It is 17 months after the birth of my son. I am still emotional. I blame the hormones. But I may be nearing the end of that excuse.
I've just spent the last month reading a blog about a little girl who died of brain cancer. If you feel the need to make yourself sad, learn some about what it is like to live with and then loose a child to cancer, and feel extremely grateful for what you do have, visit Mary Tyler Mom.

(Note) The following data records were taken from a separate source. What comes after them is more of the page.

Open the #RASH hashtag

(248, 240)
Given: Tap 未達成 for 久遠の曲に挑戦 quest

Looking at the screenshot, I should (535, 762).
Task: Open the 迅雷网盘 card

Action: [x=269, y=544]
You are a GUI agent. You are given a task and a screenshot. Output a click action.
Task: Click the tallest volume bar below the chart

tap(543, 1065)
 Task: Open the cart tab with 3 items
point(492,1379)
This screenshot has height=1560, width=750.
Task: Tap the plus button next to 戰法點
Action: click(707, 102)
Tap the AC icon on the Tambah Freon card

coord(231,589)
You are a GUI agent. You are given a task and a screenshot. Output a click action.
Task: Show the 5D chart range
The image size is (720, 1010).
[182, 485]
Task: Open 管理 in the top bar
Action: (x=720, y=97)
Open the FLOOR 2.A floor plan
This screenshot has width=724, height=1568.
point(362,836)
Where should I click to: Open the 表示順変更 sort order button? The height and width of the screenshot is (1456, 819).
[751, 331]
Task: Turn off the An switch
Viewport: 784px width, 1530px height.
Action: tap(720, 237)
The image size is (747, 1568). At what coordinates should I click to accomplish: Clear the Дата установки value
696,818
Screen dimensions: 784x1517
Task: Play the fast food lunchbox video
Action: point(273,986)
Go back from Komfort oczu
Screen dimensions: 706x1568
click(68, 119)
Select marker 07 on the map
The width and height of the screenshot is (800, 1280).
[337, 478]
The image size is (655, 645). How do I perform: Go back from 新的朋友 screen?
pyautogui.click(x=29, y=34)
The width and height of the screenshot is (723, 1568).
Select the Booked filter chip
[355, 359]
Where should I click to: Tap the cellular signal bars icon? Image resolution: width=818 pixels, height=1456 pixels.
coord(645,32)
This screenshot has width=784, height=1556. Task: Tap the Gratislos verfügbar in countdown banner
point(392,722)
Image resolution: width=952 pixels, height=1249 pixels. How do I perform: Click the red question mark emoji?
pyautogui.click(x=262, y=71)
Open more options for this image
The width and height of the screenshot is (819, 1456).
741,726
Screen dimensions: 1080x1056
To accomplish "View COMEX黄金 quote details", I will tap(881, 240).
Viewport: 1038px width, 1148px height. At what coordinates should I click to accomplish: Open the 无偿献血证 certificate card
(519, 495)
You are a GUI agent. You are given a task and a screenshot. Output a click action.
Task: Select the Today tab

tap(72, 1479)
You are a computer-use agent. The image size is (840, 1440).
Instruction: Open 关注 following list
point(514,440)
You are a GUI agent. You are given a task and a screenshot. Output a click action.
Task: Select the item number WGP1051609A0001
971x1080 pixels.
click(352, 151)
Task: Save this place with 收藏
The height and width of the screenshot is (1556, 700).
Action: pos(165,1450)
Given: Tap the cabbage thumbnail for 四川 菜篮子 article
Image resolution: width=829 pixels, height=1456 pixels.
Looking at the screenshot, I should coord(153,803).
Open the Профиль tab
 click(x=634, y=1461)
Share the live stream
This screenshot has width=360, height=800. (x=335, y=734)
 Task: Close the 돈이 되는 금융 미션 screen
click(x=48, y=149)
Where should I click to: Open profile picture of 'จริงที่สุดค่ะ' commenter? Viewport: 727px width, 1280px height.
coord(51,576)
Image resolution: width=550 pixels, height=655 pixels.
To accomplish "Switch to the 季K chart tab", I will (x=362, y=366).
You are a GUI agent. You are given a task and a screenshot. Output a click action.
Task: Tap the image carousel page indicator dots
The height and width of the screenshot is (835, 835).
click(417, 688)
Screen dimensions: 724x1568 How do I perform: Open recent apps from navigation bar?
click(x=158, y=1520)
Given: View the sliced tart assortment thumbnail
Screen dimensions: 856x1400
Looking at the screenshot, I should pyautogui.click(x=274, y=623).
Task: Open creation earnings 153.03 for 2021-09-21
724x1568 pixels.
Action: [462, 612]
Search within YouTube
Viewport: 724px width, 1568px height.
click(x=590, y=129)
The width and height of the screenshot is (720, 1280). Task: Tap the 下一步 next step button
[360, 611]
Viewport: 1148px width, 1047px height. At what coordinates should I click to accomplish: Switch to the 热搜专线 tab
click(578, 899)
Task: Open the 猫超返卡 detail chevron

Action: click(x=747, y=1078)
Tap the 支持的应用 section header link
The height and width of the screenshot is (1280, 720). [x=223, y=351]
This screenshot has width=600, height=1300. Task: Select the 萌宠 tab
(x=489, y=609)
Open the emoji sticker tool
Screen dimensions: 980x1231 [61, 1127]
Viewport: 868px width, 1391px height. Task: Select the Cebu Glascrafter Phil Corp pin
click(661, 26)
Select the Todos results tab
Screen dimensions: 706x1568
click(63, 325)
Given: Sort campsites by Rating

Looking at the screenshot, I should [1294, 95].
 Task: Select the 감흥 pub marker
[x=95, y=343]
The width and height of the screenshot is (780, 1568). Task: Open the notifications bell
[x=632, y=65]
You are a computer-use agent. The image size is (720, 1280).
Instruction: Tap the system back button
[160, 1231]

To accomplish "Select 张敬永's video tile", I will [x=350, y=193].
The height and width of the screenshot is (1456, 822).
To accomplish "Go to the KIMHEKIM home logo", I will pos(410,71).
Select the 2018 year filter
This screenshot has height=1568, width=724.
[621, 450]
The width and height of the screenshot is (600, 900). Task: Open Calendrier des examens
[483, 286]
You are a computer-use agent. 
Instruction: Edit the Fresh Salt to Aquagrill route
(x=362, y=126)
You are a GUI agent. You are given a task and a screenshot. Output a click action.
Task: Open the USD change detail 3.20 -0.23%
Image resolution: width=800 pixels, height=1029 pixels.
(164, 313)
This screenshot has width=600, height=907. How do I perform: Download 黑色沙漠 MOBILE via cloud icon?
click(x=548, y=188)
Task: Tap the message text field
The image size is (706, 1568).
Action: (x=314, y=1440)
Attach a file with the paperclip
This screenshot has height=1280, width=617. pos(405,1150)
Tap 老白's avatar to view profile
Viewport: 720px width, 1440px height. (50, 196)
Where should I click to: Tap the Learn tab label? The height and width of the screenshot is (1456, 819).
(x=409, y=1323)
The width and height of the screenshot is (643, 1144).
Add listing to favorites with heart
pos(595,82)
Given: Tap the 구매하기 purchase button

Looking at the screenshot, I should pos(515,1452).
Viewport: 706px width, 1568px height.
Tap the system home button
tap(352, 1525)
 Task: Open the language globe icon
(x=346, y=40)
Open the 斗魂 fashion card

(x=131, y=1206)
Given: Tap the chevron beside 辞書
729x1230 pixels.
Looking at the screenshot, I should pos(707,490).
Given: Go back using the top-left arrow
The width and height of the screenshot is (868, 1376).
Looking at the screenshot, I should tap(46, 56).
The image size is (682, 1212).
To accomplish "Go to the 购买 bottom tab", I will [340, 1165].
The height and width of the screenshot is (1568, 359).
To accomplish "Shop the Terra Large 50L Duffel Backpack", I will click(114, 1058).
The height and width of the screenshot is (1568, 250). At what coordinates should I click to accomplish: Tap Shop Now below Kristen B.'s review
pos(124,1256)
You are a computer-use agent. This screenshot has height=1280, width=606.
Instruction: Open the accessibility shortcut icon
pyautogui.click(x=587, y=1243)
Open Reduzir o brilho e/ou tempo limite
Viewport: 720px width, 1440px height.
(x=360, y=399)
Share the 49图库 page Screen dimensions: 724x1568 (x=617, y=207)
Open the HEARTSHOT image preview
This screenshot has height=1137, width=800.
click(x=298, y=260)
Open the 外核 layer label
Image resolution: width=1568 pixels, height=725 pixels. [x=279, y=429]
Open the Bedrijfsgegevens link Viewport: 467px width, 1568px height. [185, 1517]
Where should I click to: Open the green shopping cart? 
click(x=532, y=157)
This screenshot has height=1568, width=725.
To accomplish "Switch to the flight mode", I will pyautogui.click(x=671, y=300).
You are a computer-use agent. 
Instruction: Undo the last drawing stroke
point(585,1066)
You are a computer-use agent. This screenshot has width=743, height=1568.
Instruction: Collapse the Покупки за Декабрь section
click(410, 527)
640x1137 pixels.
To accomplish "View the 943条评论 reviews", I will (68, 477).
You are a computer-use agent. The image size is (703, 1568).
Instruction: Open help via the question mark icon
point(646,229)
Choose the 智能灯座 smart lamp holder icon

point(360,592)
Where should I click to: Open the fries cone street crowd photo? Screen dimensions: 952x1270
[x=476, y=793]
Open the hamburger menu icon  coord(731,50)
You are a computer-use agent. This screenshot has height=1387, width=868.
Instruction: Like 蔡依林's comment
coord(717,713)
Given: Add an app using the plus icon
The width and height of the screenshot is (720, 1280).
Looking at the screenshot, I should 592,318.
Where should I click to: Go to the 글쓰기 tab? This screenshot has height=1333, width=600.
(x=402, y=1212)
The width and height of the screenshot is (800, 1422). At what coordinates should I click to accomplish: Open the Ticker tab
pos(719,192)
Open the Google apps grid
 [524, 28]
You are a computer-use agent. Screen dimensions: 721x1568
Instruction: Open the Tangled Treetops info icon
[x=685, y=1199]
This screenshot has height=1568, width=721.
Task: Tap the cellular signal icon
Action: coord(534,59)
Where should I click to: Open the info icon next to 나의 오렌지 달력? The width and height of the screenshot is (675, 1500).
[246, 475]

Mr. H. has often wondered why I torture myself with sad movies, tv shows that play on the emotions. He wonders why I cry when I watch "the Biggest Loser" finale. I can't help it, I cry, and sometimes I like to. But he also gets it that it's cathartic. And this most recent crying fest over Donna's story. Well, I think Mary Tyler Mom lived the fear that all parents go through. Never in my life have I loved something so fully as I love my son. It is a joy and a privilege to see him grow. And I worry constantly that something will happen to him. Not necessarily something catastrophic that he'll get cancer (though with him being named after his uncle who died of cancer, that thought has crossed my mind). I also think that I'll fail him somehow. That by letting him fall down, I'm being too hard on him. Maybe I don't coddle him enough. Maybe I coddle him too much.
Anyway, this parenting thing is hard. Just about as hard as living can sometimes be. And if nothing else, reading Donna's story has reminded me that I am truly a lucky and privileged person.